GIVEN EXERCISE. List every line in the material below that contains the word "with", matching case exactly.

-------- INPUT ROWS

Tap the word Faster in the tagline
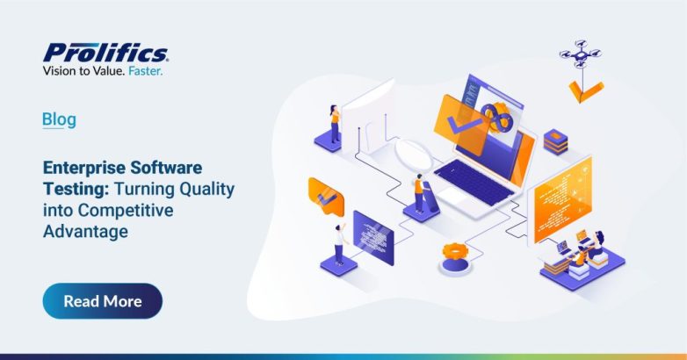pyautogui.click(x=143, y=72)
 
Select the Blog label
pyautogui.click(x=59, y=119)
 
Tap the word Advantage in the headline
pyautogui.click(x=85, y=231)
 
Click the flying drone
pyautogui.click(x=581, y=54)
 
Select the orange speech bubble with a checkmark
pyautogui.click(x=326, y=194)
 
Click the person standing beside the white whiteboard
pyautogui.click(x=334, y=122)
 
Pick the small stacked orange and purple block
pyautogui.click(x=554, y=140)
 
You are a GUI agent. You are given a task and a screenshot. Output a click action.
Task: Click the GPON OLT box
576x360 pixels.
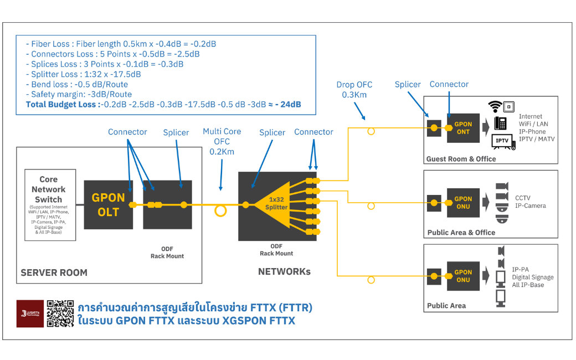108,204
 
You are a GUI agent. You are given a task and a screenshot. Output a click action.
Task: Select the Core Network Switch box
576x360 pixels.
48,205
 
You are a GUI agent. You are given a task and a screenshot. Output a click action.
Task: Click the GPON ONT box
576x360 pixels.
463,128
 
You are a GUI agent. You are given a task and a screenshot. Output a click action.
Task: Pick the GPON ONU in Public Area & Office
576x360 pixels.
463,202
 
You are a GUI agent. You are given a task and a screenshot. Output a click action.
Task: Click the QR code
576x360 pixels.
60,313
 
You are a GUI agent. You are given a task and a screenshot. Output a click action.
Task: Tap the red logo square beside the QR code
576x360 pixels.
30,313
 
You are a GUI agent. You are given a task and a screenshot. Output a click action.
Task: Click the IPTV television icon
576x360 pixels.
502,141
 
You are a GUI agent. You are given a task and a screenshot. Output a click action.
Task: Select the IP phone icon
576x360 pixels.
500,123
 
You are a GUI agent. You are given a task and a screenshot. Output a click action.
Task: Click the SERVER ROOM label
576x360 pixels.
54,272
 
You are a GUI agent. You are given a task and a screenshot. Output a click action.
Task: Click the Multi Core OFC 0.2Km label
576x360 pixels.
222,141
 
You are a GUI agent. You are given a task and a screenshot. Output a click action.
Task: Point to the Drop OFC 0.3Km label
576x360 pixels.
354,90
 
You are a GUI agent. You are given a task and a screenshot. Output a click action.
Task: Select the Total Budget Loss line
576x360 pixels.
163,104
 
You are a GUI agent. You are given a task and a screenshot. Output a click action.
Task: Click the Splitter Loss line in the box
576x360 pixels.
83,74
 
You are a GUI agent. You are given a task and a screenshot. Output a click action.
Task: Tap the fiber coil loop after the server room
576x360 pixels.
222,210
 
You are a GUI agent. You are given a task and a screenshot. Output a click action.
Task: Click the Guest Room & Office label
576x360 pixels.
461,159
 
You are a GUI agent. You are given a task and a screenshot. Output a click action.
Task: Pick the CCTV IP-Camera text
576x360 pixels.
530,202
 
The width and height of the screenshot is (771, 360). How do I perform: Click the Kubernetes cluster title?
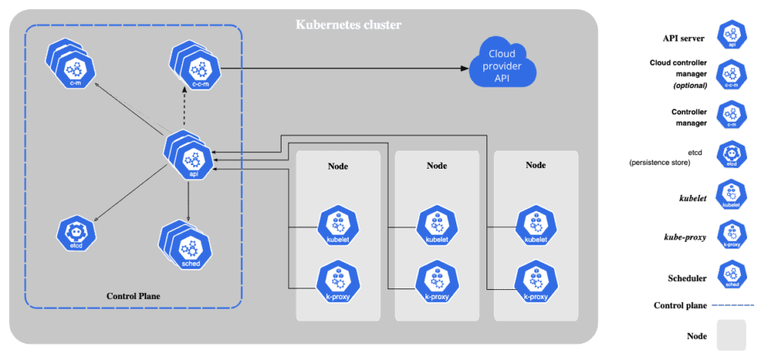click(x=347, y=25)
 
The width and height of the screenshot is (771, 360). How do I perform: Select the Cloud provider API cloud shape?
click(x=503, y=66)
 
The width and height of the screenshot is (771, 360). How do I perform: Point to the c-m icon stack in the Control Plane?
click(x=71, y=66)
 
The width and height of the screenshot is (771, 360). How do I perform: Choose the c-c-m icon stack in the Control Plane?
click(x=195, y=66)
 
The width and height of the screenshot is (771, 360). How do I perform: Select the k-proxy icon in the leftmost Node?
click(x=337, y=281)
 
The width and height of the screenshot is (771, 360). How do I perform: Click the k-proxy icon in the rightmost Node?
click(x=535, y=281)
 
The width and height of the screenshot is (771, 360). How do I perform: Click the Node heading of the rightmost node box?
click(x=535, y=165)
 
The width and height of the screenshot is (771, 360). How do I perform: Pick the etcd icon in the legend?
click(x=731, y=154)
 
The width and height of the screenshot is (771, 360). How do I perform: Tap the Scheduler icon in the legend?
click(x=731, y=274)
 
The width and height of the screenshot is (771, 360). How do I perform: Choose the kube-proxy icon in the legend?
click(x=731, y=234)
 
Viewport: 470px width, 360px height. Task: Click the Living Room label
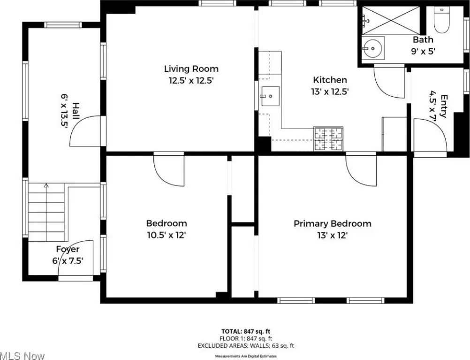point(191,69)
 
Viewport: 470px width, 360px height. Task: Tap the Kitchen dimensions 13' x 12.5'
point(330,92)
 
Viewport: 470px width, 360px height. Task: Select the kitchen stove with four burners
point(328,138)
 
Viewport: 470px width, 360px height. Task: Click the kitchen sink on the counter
point(270,96)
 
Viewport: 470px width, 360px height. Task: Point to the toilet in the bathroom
point(442,19)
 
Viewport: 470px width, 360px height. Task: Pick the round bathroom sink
point(373,47)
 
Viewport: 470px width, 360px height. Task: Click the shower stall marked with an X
point(391,20)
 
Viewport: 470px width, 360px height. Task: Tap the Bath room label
point(423,39)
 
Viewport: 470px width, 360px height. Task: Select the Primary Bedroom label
point(332,223)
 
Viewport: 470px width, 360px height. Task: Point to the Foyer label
point(68,249)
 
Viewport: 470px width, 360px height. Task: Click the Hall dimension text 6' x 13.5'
point(64,110)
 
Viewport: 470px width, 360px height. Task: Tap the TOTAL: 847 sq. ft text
point(246,331)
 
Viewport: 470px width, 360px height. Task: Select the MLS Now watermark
point(22,356)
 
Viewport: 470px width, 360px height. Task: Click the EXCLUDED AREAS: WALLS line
point(246,345)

----------------

EXERCISE RESPONSE.
Select the orange speech bubble with a checkmark
Viewport: 470px width, 360px height. Task: Select the kitchen stove with four burners
Viewport: 470px width, 360px height. Task: Click the shower stall marked with an X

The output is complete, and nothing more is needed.